Economic policy is unfortunately more complex than modern macroeconomics would have it. The long term is not independent of the short term; and the goals pursued are not independent of each other, and not always inter-compatible. Policies that are categorised as cyclical and structural are not really independent of each other, nor can they be targeted exclusively at a single goal. If there must be structural reforms, they need to be accompanied by expansionary cyclical policies to counteract the immediate recessionary effects that they may amplify. Even so, cyclical policies are not sufficient in themselves to ensure strong, steady growth.

It is unrealistic and dangerous to expect to break free of the current impasse through generalised fiscal austerity in Europe. Compromises are needed that involve the acceptance of some disequilibria in order to alleviate others. The only way out is to accept budget deficits for a while longer.
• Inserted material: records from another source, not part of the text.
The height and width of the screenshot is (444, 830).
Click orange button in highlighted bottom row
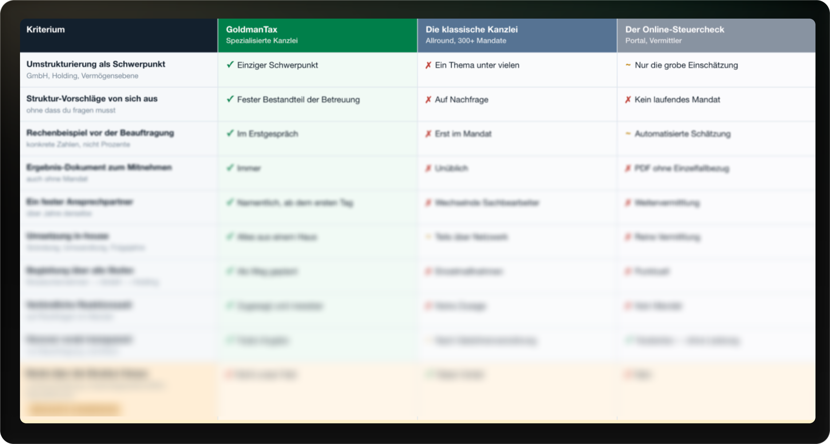[x=74, y=409]
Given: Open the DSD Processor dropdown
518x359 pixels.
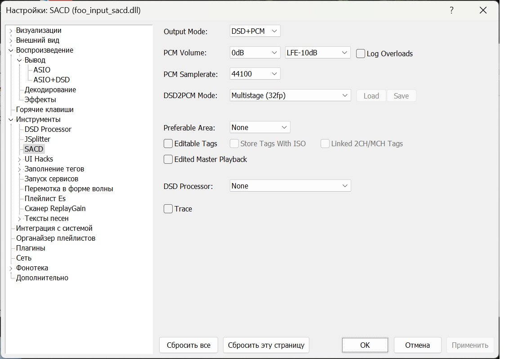Looking at the screenshot, I should [290, 186].
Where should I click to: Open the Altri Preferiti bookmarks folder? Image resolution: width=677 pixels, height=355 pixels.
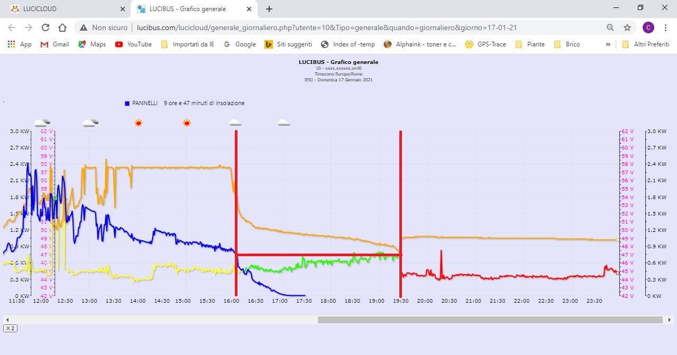[646, 44]

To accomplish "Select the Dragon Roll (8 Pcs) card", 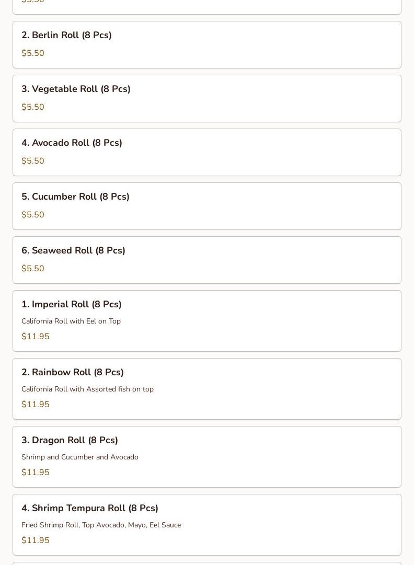I will (206, 456).
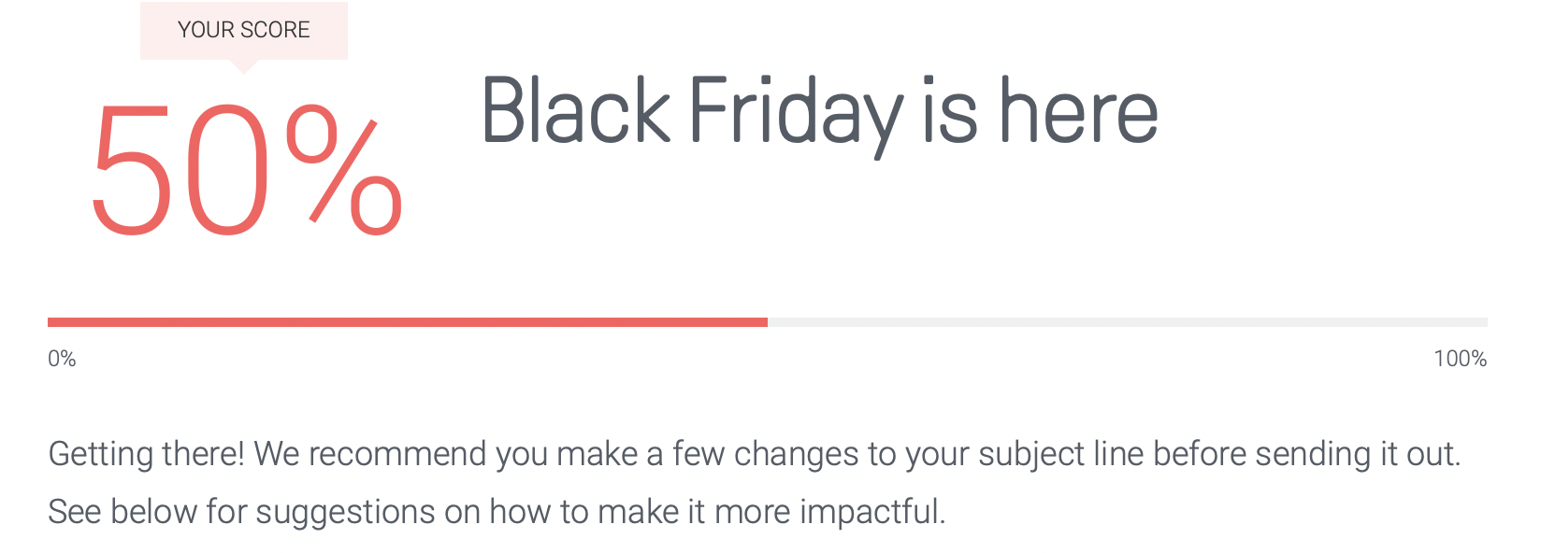Select the suggestions paragraph text

click(x=496, y=511)
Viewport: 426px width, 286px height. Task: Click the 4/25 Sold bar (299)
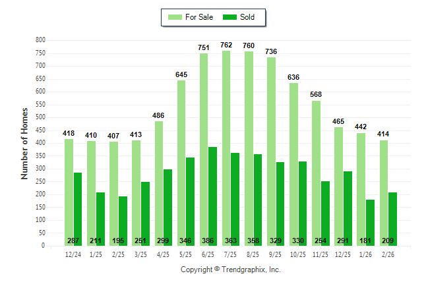point(168,207)
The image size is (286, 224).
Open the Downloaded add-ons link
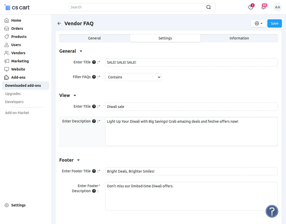pos(23,85)
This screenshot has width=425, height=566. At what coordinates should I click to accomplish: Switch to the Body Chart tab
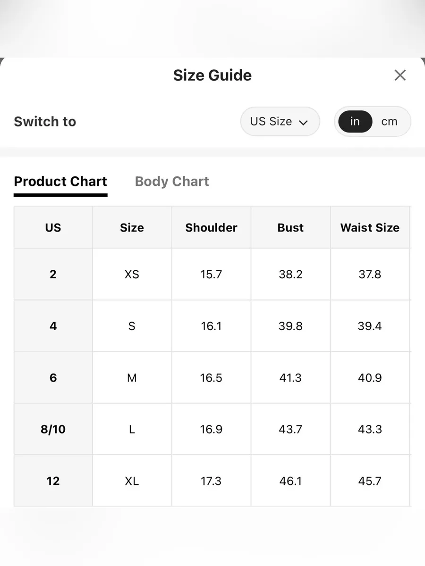172,182
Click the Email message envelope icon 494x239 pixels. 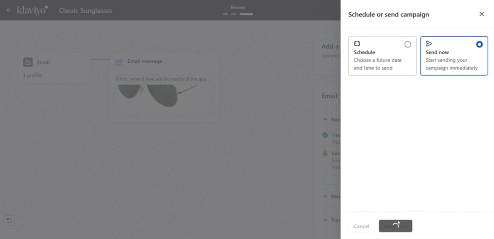pyautogui.click(x=119, y=62)
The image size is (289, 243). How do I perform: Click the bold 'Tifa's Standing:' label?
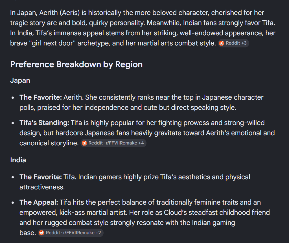(x=44, y=123)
Without a recovery in the balance sheets of both firms and households, there will be no positive outcome from the rebalancing of public accounts, if indeed that even occurs.

There is of course no doubt that we must achieve greater harmony in the fiscal positions of countries belonging to the same monetary zone. Fiscal federalism is necessary to deal with monetary federalism. But federalism does not stop with the actions of a central bank that has been stripped of its basic functions and is unable to carry out common national fiscal contractions. It demands genuine budget solidarity, including to intervene to prevent the insolvency of States that are facing exorbitant interest rates. It also involves structural policies that not only refrain from reforms that could exacerbate fiscal and social competition, but also promote industrial and technological projects funded by a common European budget that has been strengthened through the establishment of a federal tax. State budget deficits will not be contained and the objectives and interests of states will not converge without the implementation of the cyclical and structural policies needed for a general recovery of growth.